No, the news is that Romney finally gave the speech some of us have been waiting for him to give. (Click here to see a video of the speech, which lasted about 13 minutes, or here to read the prepared remarks; he didn’t stray too far from them.)
The heart of it was the contrast he drew between himself and President Obama. First, what he said about the president:
Government is at the center of his vision. It dispenses the benefits, borrows what it can’t take, consumes a greater and greater share of the economy. You know, with Obamacare fully installed, government would have control of almost half of the economy, and we would have effectively ceased to be a free enterprise society.
This President is putting us on a path where our lives will be ruled by bureaucrats and boards, commissions and czars. He’s asking us to accept that Washington knows best — and can provide all.
We’ve already seen where that path leads. It erodes freedom. It deadens the entrepreneurial spirit. And it hurts the very people it’s supposed to help. Those who promise to spread the wealth around only ever succeed in spreading poverty around. Other nations have chosen that path. It leads to chronic high unemployment, crushing debt, and stagnant wages.
And then there’s his counteroffer:
I have a very different vision for America, and for our future. It’s an America driven by freedom, where free people, pursuing happiness in their own unique ways, create free enterprises that employ more and more Americans. And because there are so many enterprises that are succeeding, the competition for hard-working, educated, skilled employees is intense, so wages and salaries rise.
I see an America with a growing middle class, with rising standards of living. I see children even more successful than their parents — some successful even beyond their wildest dreams — and others congratulating them for their achievement, not attacking them for it.

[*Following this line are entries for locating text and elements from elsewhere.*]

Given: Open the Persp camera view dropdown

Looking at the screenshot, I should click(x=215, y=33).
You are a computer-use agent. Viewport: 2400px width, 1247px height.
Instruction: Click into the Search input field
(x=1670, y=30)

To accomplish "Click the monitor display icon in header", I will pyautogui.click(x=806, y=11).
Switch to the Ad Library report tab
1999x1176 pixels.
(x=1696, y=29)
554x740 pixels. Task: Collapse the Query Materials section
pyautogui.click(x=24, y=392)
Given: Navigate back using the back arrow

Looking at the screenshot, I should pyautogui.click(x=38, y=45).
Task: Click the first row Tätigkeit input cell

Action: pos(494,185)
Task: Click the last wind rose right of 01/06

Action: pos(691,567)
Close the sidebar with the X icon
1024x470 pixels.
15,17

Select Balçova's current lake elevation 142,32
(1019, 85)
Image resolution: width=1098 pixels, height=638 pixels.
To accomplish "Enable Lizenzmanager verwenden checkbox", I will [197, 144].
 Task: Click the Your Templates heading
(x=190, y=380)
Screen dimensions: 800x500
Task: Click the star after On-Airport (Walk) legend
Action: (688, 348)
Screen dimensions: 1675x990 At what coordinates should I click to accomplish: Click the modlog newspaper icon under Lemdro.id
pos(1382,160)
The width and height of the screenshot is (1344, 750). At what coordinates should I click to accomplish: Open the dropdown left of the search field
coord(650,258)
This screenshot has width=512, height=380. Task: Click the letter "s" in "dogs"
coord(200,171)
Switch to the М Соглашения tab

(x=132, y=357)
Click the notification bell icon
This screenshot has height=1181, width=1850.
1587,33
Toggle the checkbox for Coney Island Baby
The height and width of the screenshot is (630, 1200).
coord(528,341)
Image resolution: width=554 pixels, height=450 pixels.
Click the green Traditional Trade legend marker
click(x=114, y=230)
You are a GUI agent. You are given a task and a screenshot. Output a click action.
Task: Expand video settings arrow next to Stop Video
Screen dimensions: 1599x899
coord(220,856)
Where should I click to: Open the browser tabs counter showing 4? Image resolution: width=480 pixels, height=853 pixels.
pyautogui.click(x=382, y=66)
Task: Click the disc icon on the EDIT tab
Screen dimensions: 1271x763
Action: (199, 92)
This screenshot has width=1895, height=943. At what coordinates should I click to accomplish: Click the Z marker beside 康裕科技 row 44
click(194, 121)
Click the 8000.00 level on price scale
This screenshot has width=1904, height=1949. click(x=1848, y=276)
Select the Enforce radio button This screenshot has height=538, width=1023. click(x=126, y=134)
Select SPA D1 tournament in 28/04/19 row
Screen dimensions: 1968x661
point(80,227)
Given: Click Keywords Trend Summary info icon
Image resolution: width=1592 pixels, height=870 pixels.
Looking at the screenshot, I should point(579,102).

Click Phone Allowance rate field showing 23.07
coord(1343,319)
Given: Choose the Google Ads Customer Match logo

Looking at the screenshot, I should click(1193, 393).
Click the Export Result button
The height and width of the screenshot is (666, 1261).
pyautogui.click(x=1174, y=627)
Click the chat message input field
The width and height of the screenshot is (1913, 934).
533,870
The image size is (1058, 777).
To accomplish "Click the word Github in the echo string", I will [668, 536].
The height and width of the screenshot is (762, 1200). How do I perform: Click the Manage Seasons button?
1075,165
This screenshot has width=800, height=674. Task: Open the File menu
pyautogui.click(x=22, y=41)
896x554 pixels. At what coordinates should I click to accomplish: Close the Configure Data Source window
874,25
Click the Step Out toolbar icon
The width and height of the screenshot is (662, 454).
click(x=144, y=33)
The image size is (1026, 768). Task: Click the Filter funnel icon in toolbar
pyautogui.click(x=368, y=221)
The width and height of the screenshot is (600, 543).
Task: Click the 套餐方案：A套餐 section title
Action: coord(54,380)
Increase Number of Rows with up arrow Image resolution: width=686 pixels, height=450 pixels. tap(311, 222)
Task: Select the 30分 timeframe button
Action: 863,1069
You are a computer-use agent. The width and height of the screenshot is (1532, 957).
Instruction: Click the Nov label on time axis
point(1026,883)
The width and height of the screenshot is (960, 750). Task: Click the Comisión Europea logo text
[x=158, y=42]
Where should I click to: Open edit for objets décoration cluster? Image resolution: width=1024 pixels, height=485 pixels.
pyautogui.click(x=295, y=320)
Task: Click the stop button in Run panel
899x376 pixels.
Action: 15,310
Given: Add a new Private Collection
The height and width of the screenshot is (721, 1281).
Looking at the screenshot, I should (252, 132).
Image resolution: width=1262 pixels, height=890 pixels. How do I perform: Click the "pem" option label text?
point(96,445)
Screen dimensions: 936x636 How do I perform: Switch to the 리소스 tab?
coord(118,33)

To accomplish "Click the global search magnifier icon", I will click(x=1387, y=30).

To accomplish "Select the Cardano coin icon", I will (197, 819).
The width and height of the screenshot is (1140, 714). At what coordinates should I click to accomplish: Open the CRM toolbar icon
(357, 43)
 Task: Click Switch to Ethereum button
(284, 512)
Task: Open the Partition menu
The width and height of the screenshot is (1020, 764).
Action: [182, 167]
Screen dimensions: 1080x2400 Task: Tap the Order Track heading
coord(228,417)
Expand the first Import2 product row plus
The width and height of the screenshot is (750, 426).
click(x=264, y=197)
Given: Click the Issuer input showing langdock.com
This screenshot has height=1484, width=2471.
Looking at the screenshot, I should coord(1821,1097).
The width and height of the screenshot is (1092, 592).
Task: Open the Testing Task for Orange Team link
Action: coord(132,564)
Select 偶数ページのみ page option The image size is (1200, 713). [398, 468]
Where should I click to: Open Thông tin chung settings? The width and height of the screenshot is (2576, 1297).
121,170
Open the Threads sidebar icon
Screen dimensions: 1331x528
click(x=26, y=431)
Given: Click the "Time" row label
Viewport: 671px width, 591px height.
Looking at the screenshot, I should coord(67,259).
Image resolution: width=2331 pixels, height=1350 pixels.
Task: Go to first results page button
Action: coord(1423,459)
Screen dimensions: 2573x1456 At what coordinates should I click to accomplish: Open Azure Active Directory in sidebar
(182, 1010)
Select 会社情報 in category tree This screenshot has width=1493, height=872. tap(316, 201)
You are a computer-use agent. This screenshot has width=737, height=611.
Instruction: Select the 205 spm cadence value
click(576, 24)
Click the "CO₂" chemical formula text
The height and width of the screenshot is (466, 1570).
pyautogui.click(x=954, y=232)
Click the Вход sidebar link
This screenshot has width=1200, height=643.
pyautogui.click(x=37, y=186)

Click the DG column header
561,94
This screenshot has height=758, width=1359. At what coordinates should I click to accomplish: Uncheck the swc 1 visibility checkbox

The repeated mentions of free enterprise, and the good line about congratulating people on their success rather than attacking them for it, are welcome. But here’s where Romney signaled an important theme leading to November:
This America is fundamentally fair. We will stop the unfairness of urban children being denied access to the good schools of their choice; we will stop the unfairness of politicians giving taxpayer money to their friends’ businesses; we will stop the unfairness of requiring union workers to contribute to politicians not of their choosing; we will stop the unfairness of government workers getting better pay and benefits than the very taxpayers they serve; and we will stop the unfairness of one generation passing larger and larger debts on to the next.
When an opponent — as Romney correctly said Obama would do — wants to run not on his record but on distractions and distortions and fuzzy notions of “fairness,” you hit back at what other people might consider unfair. And there is a great deal of unfairness to be found in Obama’s conventional liberal positions, some of which Romney catalogued.
This is a promising start to turning Obama’s raw populism on its ear.